## Tareas
A - Imprime el fragmento del artículo sobre la crisis de valores que va desde "Por Antonio Leal.- Existe" hasta "la especie humana.", ambos incluidos.
B - Responde estas preguntas sobre el artículo acerca de la crisis de valores:
(i) ¿Qué convicción está difundida, según el texto?
(ii) ¿De qué palabra griega proviene "ética"?
(iii) ¿Qué definía la ética para los griegos?
C - Resume en dos oraciones el artículo sobre la crisis de valores.

## Artículo
Por Antonio Leal.- Existe una convicción difundida que enfrentamos una profunda crisis, una verdadera disolución de los valores que han ordenado el mundo y los comportamientos en los últimos siglos. Agotada la “brújula ética”, inspirada en la universalidad y el pluralismo de ideas, pero también, en la materialidad del progreso técnico de un mundo infinito y en el dominio absoluto de la especie humana sobre todos los demás seres vivos, ahora el “rey está desnudo” porque hay que reconstruir valores en medio del mundo global, de la postmodernidad, de la era digital, de la veloz incorporación de la inteligencia artificial y de la biotecnología capaz de determinar el propio curso de la especie humana.
El tema de los valores hace referencia a la ética y esta, que proviene del griego ethos, significa carácter, elección de sentido, y definía para los griegos las virtudes y vicios.

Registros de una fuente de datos
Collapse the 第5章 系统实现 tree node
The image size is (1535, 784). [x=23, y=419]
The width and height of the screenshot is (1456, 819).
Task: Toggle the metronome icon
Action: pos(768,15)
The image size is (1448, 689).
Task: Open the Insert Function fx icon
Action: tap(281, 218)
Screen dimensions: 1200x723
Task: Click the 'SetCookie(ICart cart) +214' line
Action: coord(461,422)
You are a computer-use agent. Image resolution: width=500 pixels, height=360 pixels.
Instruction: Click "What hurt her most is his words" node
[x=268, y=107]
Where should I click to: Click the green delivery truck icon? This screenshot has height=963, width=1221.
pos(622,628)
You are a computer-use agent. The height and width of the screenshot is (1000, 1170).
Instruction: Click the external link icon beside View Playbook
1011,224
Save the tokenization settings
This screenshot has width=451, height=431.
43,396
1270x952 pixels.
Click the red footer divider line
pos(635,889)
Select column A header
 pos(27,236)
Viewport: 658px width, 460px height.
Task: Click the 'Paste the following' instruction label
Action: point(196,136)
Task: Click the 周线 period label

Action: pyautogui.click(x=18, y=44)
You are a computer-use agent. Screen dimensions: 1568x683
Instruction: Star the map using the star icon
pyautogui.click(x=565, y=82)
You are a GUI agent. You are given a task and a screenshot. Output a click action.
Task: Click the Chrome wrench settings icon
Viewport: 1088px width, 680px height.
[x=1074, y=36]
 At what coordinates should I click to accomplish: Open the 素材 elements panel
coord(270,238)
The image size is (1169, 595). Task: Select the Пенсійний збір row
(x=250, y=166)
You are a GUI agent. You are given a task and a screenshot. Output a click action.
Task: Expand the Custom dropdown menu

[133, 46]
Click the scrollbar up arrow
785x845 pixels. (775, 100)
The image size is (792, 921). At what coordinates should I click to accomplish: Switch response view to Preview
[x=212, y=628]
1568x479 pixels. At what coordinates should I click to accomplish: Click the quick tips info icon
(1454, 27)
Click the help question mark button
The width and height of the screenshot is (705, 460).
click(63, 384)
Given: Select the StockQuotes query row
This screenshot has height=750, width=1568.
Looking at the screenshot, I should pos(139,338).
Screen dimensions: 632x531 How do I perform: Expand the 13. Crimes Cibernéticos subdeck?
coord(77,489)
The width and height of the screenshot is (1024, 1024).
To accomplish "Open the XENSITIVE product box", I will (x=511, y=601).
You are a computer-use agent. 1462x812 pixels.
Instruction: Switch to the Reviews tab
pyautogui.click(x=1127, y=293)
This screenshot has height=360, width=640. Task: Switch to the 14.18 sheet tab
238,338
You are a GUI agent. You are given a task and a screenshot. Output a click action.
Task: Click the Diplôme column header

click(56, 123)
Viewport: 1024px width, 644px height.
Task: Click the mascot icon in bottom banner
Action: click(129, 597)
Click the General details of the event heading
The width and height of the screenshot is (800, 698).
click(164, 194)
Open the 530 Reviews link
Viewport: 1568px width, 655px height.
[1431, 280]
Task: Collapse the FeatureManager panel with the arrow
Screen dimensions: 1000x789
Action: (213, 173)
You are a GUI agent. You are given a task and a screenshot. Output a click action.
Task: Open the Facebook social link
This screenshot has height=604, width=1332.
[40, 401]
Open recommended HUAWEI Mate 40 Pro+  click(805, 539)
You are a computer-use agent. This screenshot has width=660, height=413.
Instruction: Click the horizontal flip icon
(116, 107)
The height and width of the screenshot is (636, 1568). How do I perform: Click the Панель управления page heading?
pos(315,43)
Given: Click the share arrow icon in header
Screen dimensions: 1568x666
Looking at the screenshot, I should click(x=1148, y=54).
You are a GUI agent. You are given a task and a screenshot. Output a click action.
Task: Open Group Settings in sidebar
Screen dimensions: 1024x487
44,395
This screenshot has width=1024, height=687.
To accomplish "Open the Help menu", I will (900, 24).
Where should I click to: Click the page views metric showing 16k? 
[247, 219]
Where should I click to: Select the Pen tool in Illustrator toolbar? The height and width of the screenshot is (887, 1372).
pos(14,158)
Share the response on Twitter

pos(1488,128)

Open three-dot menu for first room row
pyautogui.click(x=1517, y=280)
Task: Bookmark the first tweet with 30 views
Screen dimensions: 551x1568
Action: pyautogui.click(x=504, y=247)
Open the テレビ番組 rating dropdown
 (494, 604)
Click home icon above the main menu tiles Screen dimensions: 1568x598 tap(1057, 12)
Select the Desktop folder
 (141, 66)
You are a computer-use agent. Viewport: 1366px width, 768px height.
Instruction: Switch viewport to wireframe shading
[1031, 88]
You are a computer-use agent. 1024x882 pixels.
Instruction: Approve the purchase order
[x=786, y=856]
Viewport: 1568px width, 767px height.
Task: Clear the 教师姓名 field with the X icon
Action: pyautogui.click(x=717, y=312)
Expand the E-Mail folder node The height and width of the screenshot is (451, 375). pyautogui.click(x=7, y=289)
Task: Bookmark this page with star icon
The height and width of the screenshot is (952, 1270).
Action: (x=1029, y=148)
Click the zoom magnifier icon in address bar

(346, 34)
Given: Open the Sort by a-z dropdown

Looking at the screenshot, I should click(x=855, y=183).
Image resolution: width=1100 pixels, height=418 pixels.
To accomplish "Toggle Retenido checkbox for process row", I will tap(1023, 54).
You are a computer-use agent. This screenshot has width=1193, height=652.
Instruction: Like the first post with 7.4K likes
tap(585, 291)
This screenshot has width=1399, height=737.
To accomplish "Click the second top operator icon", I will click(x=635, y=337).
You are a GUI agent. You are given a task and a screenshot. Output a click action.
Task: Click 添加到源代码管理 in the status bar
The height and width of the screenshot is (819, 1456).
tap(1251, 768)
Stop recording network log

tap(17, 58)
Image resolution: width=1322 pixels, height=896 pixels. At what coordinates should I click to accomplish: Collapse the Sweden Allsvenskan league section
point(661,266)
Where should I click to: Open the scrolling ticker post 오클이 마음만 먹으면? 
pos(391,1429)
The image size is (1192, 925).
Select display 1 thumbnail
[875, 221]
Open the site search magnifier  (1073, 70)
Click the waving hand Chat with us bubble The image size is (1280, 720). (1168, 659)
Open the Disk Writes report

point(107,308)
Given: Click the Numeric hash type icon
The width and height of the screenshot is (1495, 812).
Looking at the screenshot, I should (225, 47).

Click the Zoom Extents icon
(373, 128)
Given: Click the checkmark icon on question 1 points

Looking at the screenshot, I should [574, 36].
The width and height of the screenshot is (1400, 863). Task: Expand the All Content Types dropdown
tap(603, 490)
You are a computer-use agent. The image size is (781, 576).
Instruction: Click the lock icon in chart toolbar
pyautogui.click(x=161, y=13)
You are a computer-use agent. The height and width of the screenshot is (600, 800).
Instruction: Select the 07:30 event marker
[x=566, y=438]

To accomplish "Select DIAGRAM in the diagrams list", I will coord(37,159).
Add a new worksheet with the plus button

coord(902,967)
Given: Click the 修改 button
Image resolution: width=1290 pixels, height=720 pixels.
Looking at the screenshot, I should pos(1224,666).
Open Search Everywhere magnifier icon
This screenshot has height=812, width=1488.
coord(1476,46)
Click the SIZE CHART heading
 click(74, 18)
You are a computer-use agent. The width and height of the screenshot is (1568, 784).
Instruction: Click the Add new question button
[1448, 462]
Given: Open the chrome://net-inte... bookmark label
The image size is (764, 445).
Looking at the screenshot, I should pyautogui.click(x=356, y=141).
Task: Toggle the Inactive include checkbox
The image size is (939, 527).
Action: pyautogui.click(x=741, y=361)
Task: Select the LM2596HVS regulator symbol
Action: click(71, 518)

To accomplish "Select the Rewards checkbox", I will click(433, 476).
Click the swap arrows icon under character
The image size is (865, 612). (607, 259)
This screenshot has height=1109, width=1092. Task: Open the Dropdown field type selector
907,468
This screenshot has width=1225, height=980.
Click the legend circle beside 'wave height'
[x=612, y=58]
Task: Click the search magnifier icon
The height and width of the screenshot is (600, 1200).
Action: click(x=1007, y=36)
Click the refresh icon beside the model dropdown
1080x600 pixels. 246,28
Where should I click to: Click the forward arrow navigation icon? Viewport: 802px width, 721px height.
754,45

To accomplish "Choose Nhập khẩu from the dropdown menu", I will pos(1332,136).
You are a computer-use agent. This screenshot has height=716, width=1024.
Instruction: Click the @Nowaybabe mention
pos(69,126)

## Respuestas
A -
Por Antonio Leal.- Existe una convicción difundida que enfrentamos una profunda crisis, una verdadera disolución de los valores que han ordenado el mundo y los comportamientos en los últimos siglos. Agotada la “brújula ética”, inspirada en la universalidad y el pluralismo de ideas, pero también, en la materialidad del progreso técnico de un mundo infinito y en el dominio absoluto de la especie humana sobre todos los demás seres vivos, ahora el “rey está desnudo” porque hay que reconstruir valores en medio del mundo global, de la postmodernidad, de la era digital, de la veloz incorporación de la inteligencia artificial y de la biotecnología capaz de determinar el propio curso de la especie humana.

B -
(i) Que enfrentamos una profunda crisis, una verdadera disolución de los valores que han ordenado el mundo y los comportamientos en los últimos siglos.
(ii) De ethos.
(iii) Las virtudes y vicios.

C - Existe una convicción difundida de que vivimos una profunda crisis de los valores que han ordenado el mundo, y hay que reconstruirlos en medio del mundo global, la era digital, la inteligencia artificial y la biotecnología. El tema de los valores remite a la ética, palabra que viene del griego ethos y significa carácter y elección de sentido.